Business COVID-19

How Much Are Canadians Spending on Self-Care During the COVID-19 Pandemic?

a graphic of a grocery basket, credit card, phone, shopping bag and dumbell, to represent the self-care spending during COVID-19

Though it is a universal act, self-care is subjective. From baking to meditating to online shopping, it comes in many forms. And while each person engages in it differently, one thing that remains consistent is Canadians taking care of themselves mentally, emotionally, and physically during the COVID-19 pandemic.

According to a recent Scotiabank survey, 79 percent of Canadians have taken part in at least one self-care activity in the last 12 months, with nearly 60 percent of respondents spending an average of $282 each month. 

In addition to making their well-being a priority over the last year, an overwhelming majority (98 percent) said their self-care spending would continue in a post-pandemic world.

Of the activities that Canadians have taken part in to maintain their mental and physical health, baking was the most popular, followed by home workouts and online shopping respectively.

Better budgeting

At first glance, it may seem like Canadians are being frivolous with their spending on self-care, but D’Arcy McDonald, Vice President, Deposits, Investments & Payments at Scotiabank, says that is not necessarily the case. The funds being spent on self-care are most likely finances that have been redistributed from previous spending habits in a pre-COVID-19 world, like filling up gas and buying coffee on the go. 

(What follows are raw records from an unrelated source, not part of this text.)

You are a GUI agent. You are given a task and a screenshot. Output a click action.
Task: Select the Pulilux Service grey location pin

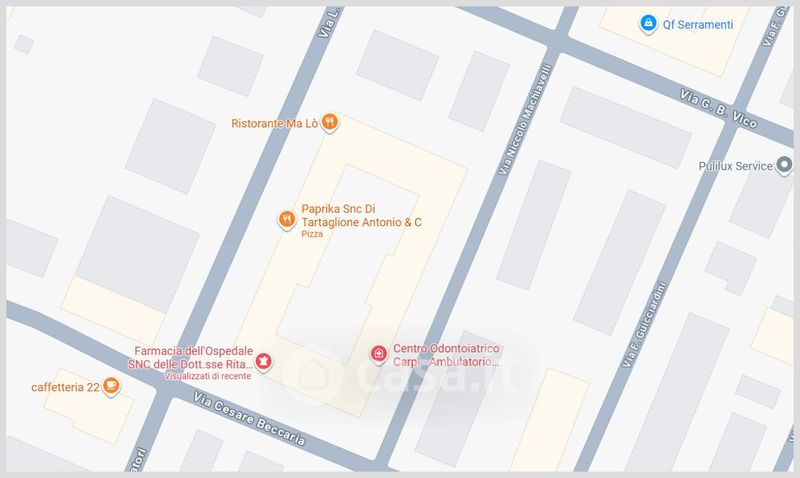[784, 165]
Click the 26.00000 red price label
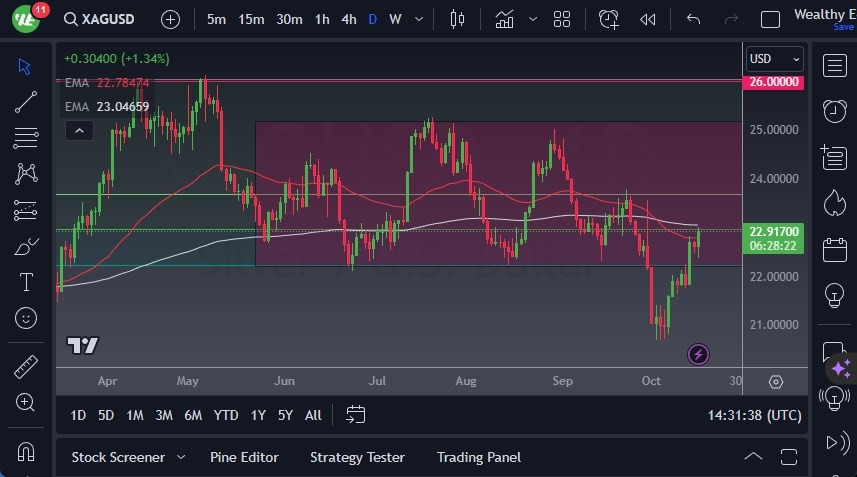The width and height of the screenshot is (857, 477). pos(774,81)
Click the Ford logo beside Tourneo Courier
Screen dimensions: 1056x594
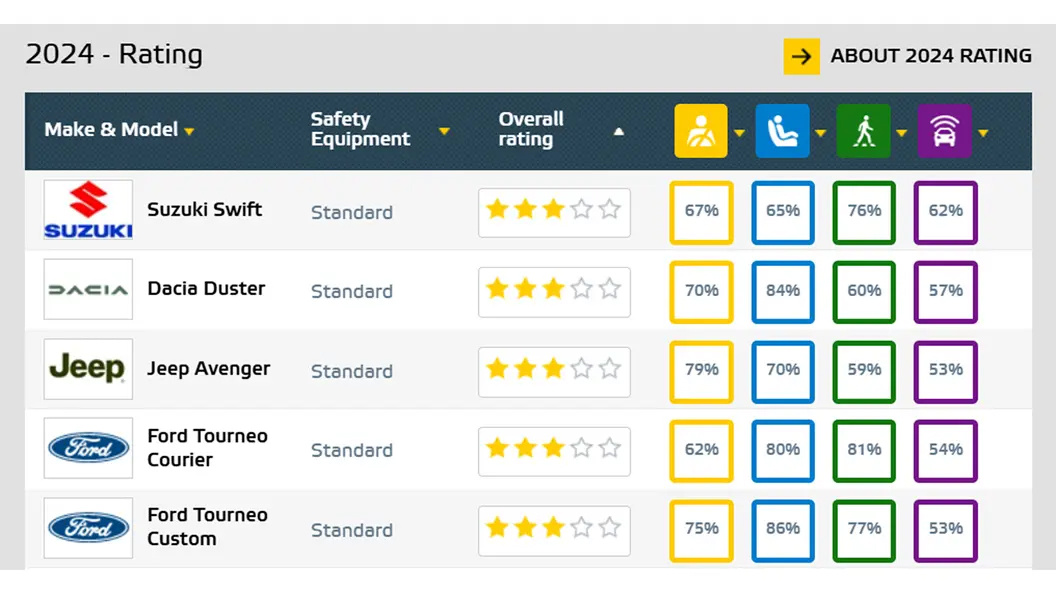click(x=88, y=448)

On the contrary, McDonald says that the last year has changed our financial habits for the better.

“I think a lot of Canadians developed some very positive financial management habits through the pandemic,” says McDonald. “Probably a once in a generational shift in terms of adhering to a budget—or at least trying to.”

He adds that the increased emphasis on budgeting is most likely due to the fear and uncertainty during the beginning of the pandemic, but believes that the new budgeting habits are here to stay even once the world returns to normal; whatever “normal” is.

To spend or not to spend

“Who would’ve thought that you would need emergency savings to get you through a year,” says McDonald. “The best advice would have been for three to six months and that certainly wouldn’t have cut it in this instance.”

Given the volatile state of the world, the most important thing is to continue to build better financial habits. Luckily, 68 percent of Canadians, said they feel good about their financial health over the last year. For the 32 percent who rated their financial health as fair or poor, McDonald says that financial advisors are always ready to help.

Whether you believe that online shopping is a form of therapy, find comfort in the kitchen, or can’t live without your online workout class, self-care spending seems to be a part of all our lives that’s here to stay. So, go ahead and confirm your online order —as long as it’s within your budget.